04 August 2011

RENTALS GO UP AS HOUSING GOES DOWN

This story first appeared in USA TODAY.
Empty housing has been on the rise since the recession and real estate bust, but occupancy is starting to pick up in some places — largely because of soaring rental demand.
Neighborhoods from Tacoma, Wash., to New York's Bronx borough and parts of Albuquerque are showing an uptick in occupied housing.
There are quite a lot of variations in how metropolitan areas, for example Raleigh Homes are weathering the current economic conditions. Justin Hollander, an urban planning professor, led the research.
Hollander studied data on mail delivery to residences in nearly 30,000 ZIP codes in the contiguous 48 states during the housing boom and collapse. When a unit is vacant, the Postal Service scratches the address off its delivery list.
Occupied housing has declined in about a third of ZIP codes since 2009. From 2000 to 2006, before the recession hit, there were 26% fewer postal areas that experienced an increase in vacant homes.
Widespread decline
Percentage of ZIP codes that registered a net decline in housing occupancy from February 2009 through February 2011:
Suburban areas, where most new residential development was concentrated during the real estate boom, were hit hard: The number of ZIP codes in the suburbs that suffered drops in occupancy grew the most in the latter half of the decade.

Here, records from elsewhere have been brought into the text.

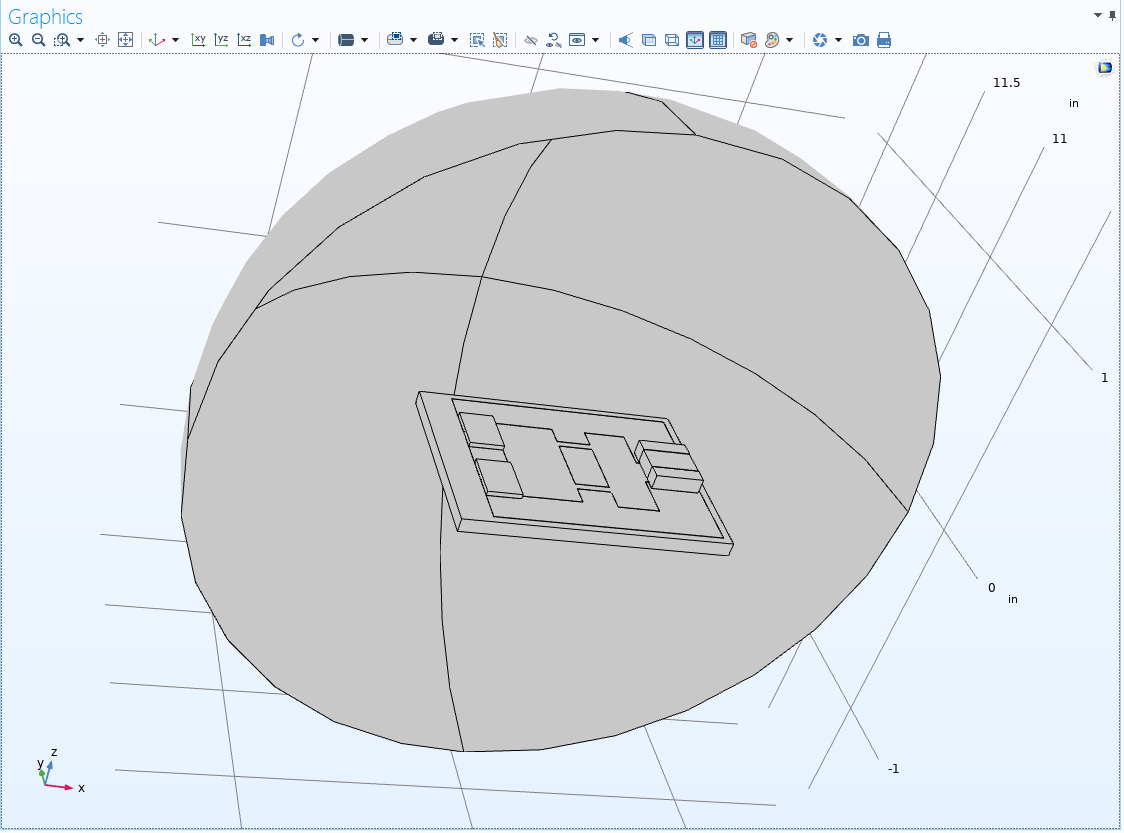Click the Zoom In magnifier icon
Image resolution: width=1124 pixels, height=833 pixels.
[15, 40]
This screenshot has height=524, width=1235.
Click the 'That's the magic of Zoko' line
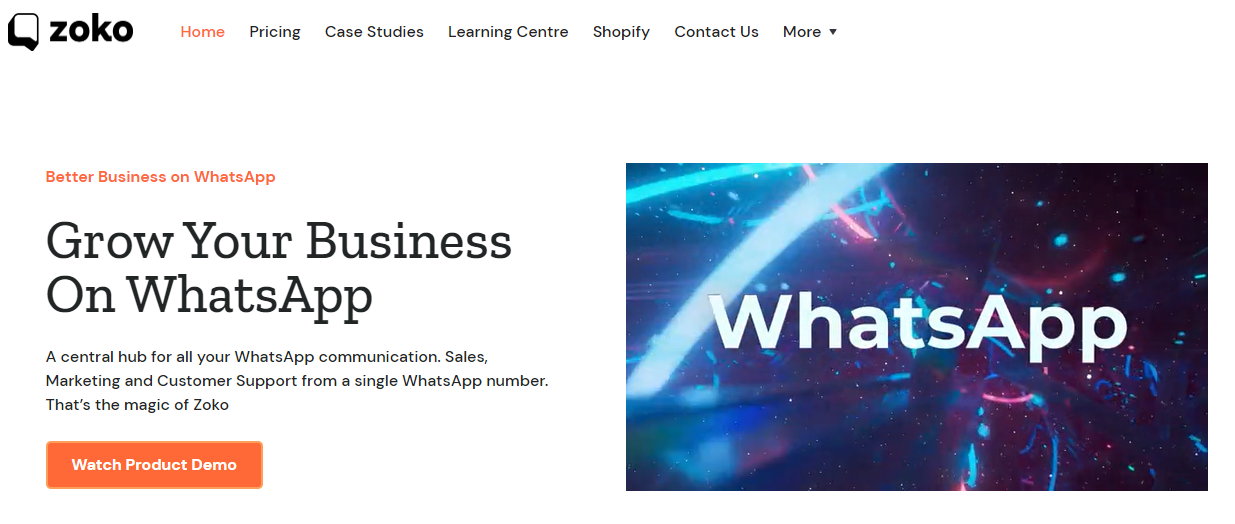pyautogui.click(x=137, y=405)
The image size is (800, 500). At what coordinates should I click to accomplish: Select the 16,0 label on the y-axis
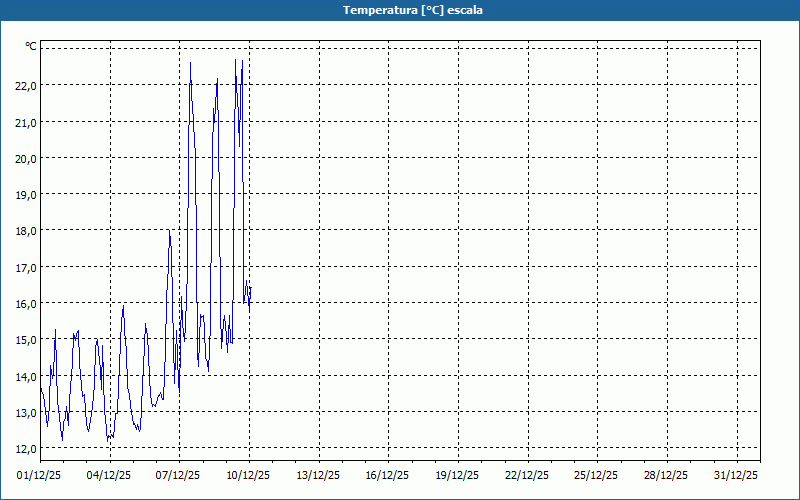(25, 303)
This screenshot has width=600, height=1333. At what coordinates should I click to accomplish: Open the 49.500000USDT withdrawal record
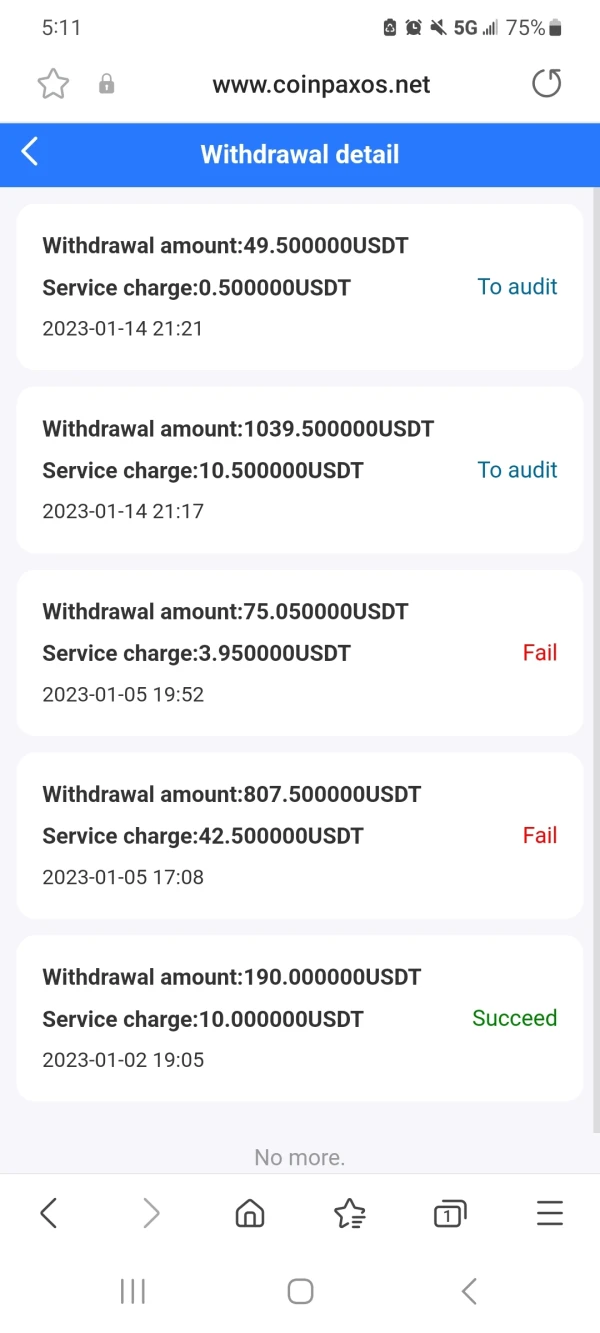coord(299,287)
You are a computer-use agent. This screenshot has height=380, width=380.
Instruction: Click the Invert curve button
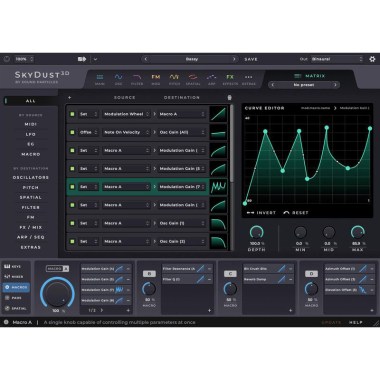[262, 213]
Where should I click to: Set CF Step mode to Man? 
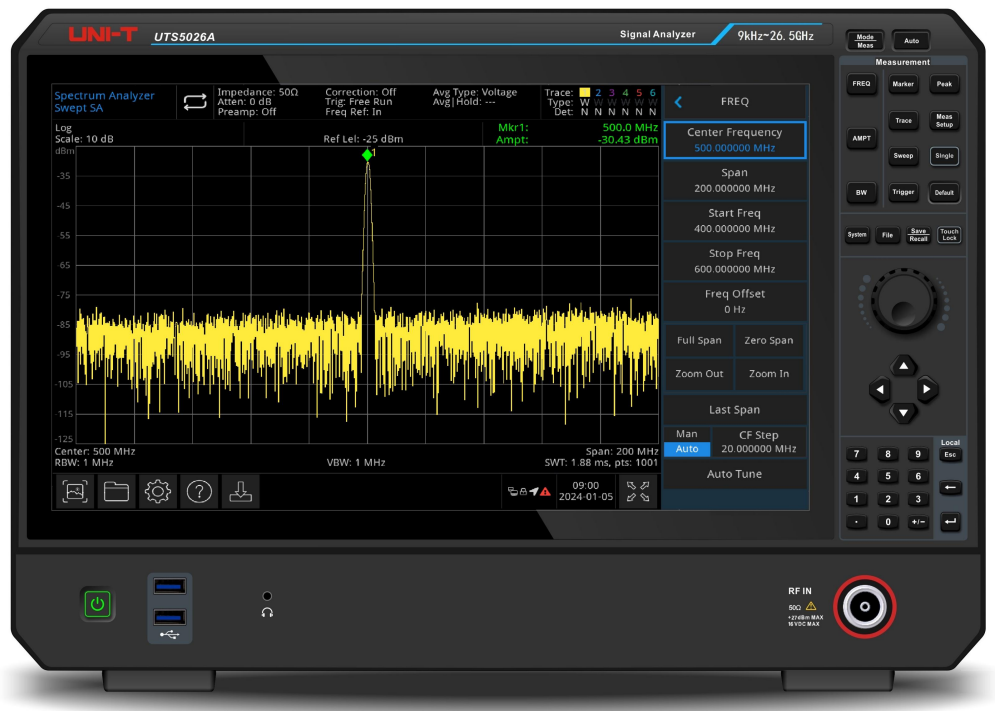pos(687,434)
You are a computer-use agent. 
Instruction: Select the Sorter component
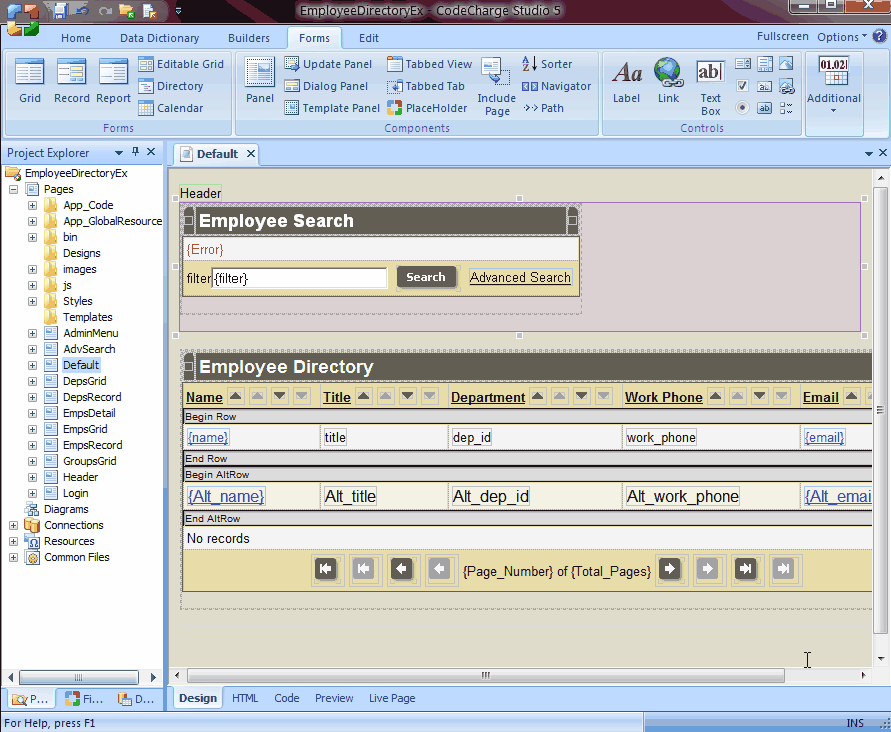pos(547,64)

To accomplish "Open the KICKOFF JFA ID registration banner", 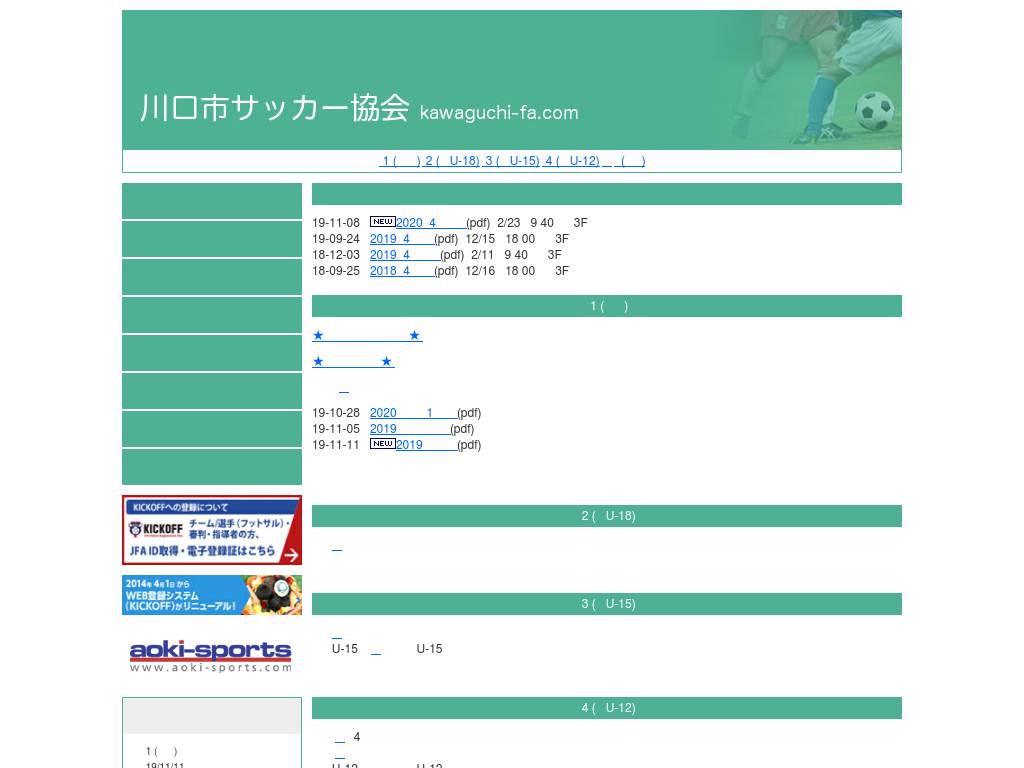I will (x=212, y=530).
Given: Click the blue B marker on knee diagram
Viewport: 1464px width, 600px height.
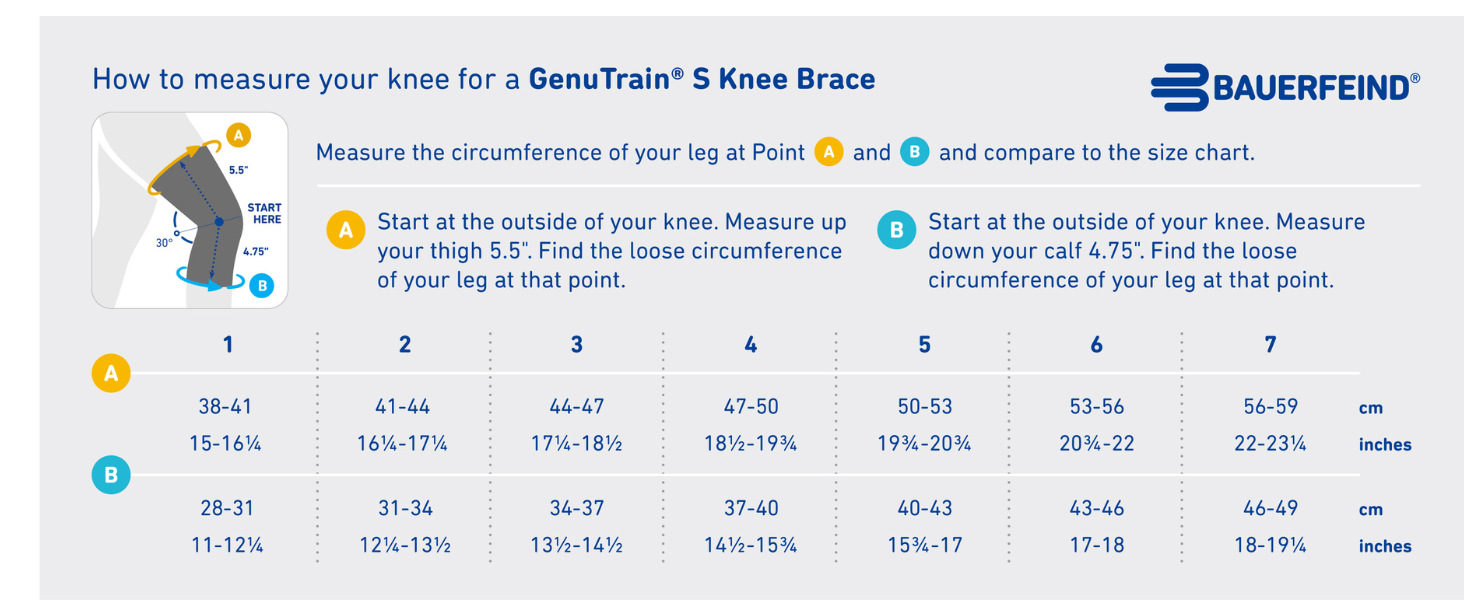Looking at the screenshot, I should click(261, 285).
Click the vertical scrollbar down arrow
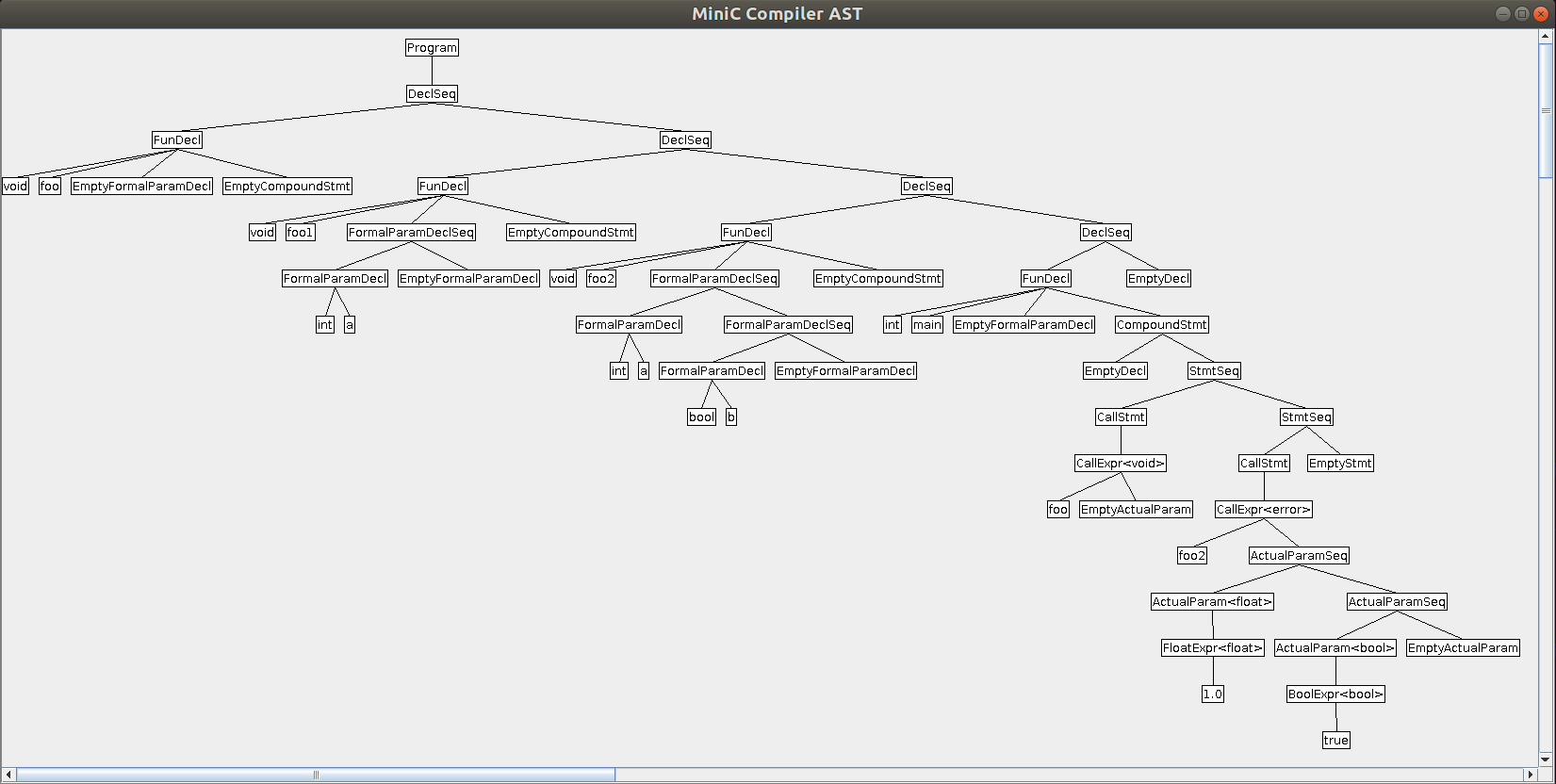The image size is (1556, 784). click(1546, 759)
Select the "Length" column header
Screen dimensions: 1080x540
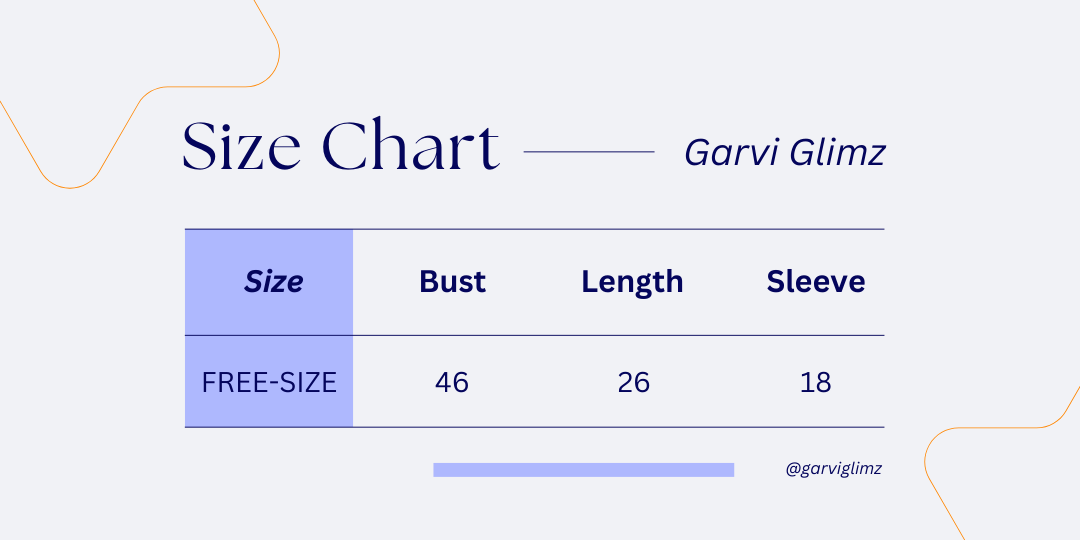632,282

Across the southern United States, from Atlanta to Fort Myers (Fla.) to Phoenix, massive new housing developments are largely unoccupied, while older housing is abandoned due to foreclosure.
But the nobody-home phenomenon haunting more and more neighborhoods across the USA is reversing in some cities:
•Tacoma, Wash. The merger of Fort Lewis and McChord Air Force Base last year has created one of the largest military facilities in the world.
The community now numbers almost 34,000 active-duty military personnel and 5,100 reservists, 49,500 family members, more than 29,000 military retirees and 15,000-plus civil service personnel and contractors all of whom need housing.
A real estate consultant in Tacoma and the suburb of Lakewood said their rental market is very strong compared to Cary homes. So strong that rental occupancy is at 98%, she says.
A condominium project in downtown Tacoma has been converted into a 50-unit rental and is filled, mostly with military.
In the last several months, 30,000 military contractors and others have needed temporary off-base housing.
The city has not been immune to housing market woes, however. Prices have fallen 30%.
•The Bronx. Astronomical housing prices in Manhattan have pushed residents — many of them Dominican immigrants — into the adjacent borough.
Many are priced out as Manhattan continues to gentrify. In South Bronx and West Bronx, there's a pent-up demand for rentals.
In 2002, as the housing market soared, the demand for home ownership was so high that older single-family homes on big lots on the east and north sides were torn down and three or four new ones built in their place. Housing units multiplied so much that there was a limit development through zoning changes.
Many of these row houses that went up came without parking or adequate parking. Some units had nine cars per household.
Hollander's analysis shows some Bronx ZIP codes have added more than 1,000 occupied units since 2006.
•New Orleans. Hurrican Katrina devastated the city in 2005 and housing occupancy plummeted in almost every ZIP code from 2006 to 2009. In 70117, home of the decimated Lower Ninth Ward, the number of occupied homes dropped by more than 9,500 during that time.
There are signs of recovery: 1,799 more occupied units in that ZIP from 2009 to 2011. In 70122, where the Gentilly Terrace and St. Bernard Area neighborhoods are, there were almost 3,500 more occupied housing units in 2011 than in 2009.
•Albuquerque. Janice McCrary, executive vice president of the Greater Albuquerque Association of Realtors, does not mince words saying new-home building is probably dead in Albuquerque.
Yet one ZIP code (87114) on the city's far west side has added more than 3,800 occupied units since 2006. Others, in older, more established neighborhoods, have added more than 700. Apex homes are also seeing an increase of owners.